## Your goal
From the line with "Open the description icon in function panel" up to and including the last line of the items, rewrite the lines with "description icon" changed to "info button" and everything else kept the same. Do not include the pictures in your answer.

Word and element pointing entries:
* * *

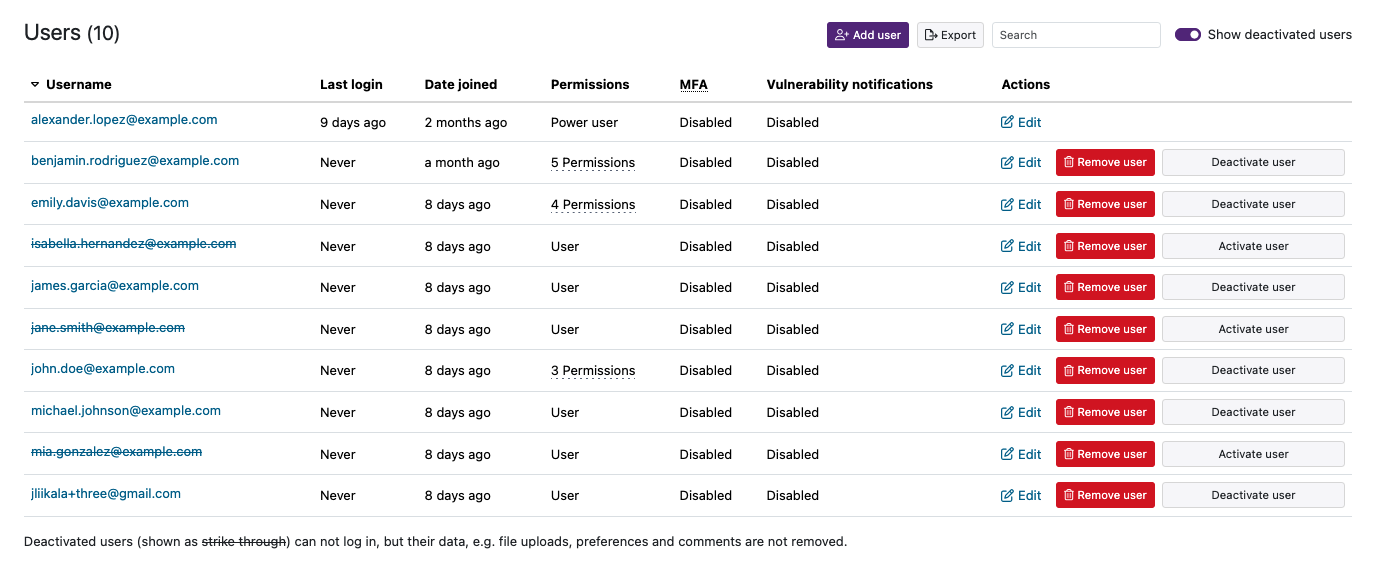This screenshot has width=1381, height=572.
Task: Click Username column sort arrow
Action: pos(35,85)
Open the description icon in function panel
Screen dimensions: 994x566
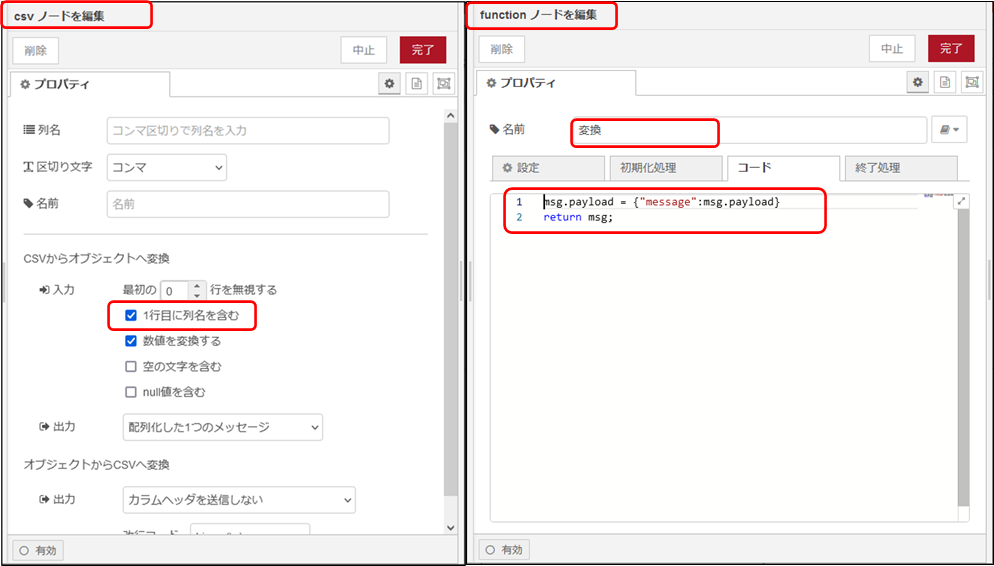click(x=945, y=82)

* * *

## The answer
Open the info button in function panel
Screen dimensions: 994x566
click(x=945, y=82)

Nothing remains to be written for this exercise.